> Problème à résoudre:
Recopiez le passage du texte sur le débat consacré à la sécurité à Marseille, en commençant à « C’est à la Coque » et en terminant à « expliquera une infirmière. ». Substituez « gardiens de la paix » à « policiers ».

> Texte fourni:
· · · ·

C’est à la Coque que vient de se tenir un débat entre Rudy Manna, porte-parole du syndicat Alliance Police Nationale et Yannick Ohanessian, adjoint au maire de Marseille en charge de la tranquillité publique, de la prévention, du Bataillon de marins-pompiers et de la sécurité. Organisé par le think tank Écologie des solutions co-dirigé par Christophe Madrolle et Fabien Perez, ce débat à mis en exergue l’importance de disposer de plus de policiers, de plus de caméras; de la nécessité d’avoir plus de personnes pour visionner les images, mais il a aussi été question de prévention et d’un domaine trop souvent oublié qui est celui la santé notamment la psychiatrie « où on manque de personnels et de lits » expliquera une infirmière.

Christophe Madrolle rappelle que la sécurité est une priorité pour 72% des Français et qu’il ne peut être question « de laisser ce débat aux populismes ». Il ajoute qu’il est d’autant plus sensible à ce dossier qu’il a été travailleur social dans les quartiers Nord de Marseille et insiste sur l’ambition du think tank : « Nous sommes libres, nous ne roulons pour personne. Nous voulons simplement faire vivre le débat dans cette ville qui en a sérieusement besoin. »

· · · ·

> Données fournies:

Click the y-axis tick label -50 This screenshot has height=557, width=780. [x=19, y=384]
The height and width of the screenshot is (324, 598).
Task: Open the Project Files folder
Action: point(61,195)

· · · ·

> Réponse:
C’est à la Coque que vient de se tenir un débat entre Rudy Manna, porte-parole du syndicat Alliance Police Nationale et Yannick Ohanessian, adjoint au maire de Marseille en charge de la tranquillité publique, de la prévention, du Bataillon de marins-pompiers et de la sécurité. Organisé par le think tank Écologie des solutions co-dirigé par Christophe Madrolle et Fabien Perez, ce débat à mis en exergue l’importance de disposer de plus de gardiens de la paix, de plus de caméras; de la nécessité d’avoir plus de personnes pour visionner les images, mais il a aussi été question de prévention et d’un domaine trop souvent oublié qui est celui la santé notamment la psychiatrie « où on manque de personnels et de lits » expliquera une infirmière.